Sunday, April 5, 2015

The Brady Bunch Movie

If you've got the Encore package, you've got a chance to enjoy some retro fun wihth 1995's The Brady Bunch Movie. It's coming up this afternoon at 4:20 PM (repeated three hours later if you've got both the East and West coast feeds of Encore), and is on the schedule again for Friday and Saturday.

If there's anybody here who isn't American and doesn't know about The Brady Bunch, I'd be surprised, but then, I don't know how much the original series made it to Europe. Mike and Carol were single paretns with three children each, who got married and started a blended family. If you thought Yours, Mine, and Ours was square, The Brady Bunch ups the ante, with the family living in suburban Los Angeles and being the model stereotype of middle-class life with First World problems; not that back in the 70s these things would have been called "First World problems".

The 1995 movie has a fun conceit: the Bradys are still living in the 1970s, although the world around them has evolved. Mike (Gary Cole) is still an architect, living in that iconic house and still designing all his buildings to look like variations on 1970s House. Somehow he's able to make a living, but that living is about to face a crisis: the neighbors the Ditweilers (Michael McKean and Jean Smart) are trying to sell the land in the area they all live to a developer who will build a mall on the spot (ah, the days of the shopping mall). To this end, they've been stealing the Bradys' mail, so that they haven't been getting their property tax bills. You'd think Mike and Carol (Shelley Long) would have noticed something, but they don't due to their 1970s ignorance, and wind up with a $20,000 tax bill.

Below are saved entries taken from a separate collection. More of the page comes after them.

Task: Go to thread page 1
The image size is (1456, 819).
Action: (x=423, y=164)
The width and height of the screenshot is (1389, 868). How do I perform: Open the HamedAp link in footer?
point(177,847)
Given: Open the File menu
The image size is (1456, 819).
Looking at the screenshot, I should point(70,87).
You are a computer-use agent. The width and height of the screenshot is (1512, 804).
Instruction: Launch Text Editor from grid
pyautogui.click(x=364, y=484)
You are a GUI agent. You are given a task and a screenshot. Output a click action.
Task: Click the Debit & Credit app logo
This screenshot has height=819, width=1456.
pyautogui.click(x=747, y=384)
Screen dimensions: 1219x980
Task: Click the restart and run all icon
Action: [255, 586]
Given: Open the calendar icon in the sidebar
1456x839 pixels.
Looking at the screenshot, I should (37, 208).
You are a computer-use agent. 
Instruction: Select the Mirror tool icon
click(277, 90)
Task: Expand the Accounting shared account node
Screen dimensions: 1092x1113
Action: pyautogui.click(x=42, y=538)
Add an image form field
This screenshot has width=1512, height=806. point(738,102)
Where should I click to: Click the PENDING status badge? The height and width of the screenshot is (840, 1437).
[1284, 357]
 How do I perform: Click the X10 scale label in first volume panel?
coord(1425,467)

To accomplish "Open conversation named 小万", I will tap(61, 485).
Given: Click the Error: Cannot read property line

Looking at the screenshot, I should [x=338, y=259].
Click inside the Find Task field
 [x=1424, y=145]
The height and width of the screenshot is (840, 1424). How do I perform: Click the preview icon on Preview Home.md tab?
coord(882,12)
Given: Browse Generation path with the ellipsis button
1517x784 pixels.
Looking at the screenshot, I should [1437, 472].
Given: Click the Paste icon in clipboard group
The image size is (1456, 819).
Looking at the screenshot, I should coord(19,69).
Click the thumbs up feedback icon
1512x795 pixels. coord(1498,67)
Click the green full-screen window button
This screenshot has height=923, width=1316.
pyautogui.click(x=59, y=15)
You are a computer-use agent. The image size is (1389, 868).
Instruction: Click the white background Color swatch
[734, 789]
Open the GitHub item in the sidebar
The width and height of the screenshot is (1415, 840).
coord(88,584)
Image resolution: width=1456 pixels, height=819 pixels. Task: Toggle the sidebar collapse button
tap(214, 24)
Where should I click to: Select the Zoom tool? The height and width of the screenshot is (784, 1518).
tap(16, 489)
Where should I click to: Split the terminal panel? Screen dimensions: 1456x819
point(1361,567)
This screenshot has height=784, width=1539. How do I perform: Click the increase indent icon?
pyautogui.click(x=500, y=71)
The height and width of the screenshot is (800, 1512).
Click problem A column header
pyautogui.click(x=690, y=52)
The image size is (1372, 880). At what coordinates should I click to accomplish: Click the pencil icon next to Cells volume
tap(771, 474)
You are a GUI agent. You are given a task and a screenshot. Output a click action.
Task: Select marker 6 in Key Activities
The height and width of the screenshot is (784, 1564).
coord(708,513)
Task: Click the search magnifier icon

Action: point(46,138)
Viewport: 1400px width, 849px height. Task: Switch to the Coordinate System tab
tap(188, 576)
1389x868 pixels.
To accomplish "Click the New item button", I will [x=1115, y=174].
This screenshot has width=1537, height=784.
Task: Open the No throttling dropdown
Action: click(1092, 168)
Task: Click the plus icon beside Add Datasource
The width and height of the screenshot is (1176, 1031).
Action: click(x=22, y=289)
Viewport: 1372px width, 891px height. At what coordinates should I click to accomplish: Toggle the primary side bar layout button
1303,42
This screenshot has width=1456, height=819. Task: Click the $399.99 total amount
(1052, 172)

What's a 1970s family with a $20,000 tax bill to do? Do what the Brady children did in a vintage episode from the original TV series and go on a TV talent show and win the grand prize! Interestingly, this movie comes from the era between when local TV was still producing a fair amount of non-news programming and when the "reality" competition shows like American Idol that hand out prizes big enough to solve the tax lien problem were around. But then, the whole point of this film is to be an homage to the original TV series.

As an homage, it broadly succeeds. If you liked the original TV show, I think you'll like the movie. References to the TV show abound. Also, all of the surviving stars from the original series (Robert Reed, who played Mike Brady, had died in 1992) have cameos. Almost as fun are some of the scenes with the Bradys being even more of fish out of water than they were in the original show. Jan pays a visit to a school psychologist and gets diagnosed with "Middle Child Syndrome" and is given some more startling advice; Greg knows what a car is but not a carjacking, Jack; and so on. If you didn't like the original show or are one of those non-Americans who never had it as a cultural touchstone, a lot of the humor may be lost on you or not stupidly funny.

The movie was successful enough among people looking for nostalgia that there was a remake, A Very Brady Sequel, that much more clearly takes ideas from the original show in creating its plot. I also have to admit that I prefer the sequel, but The Brady Bunch Movie is good fun for those looking for a warped trip back in time.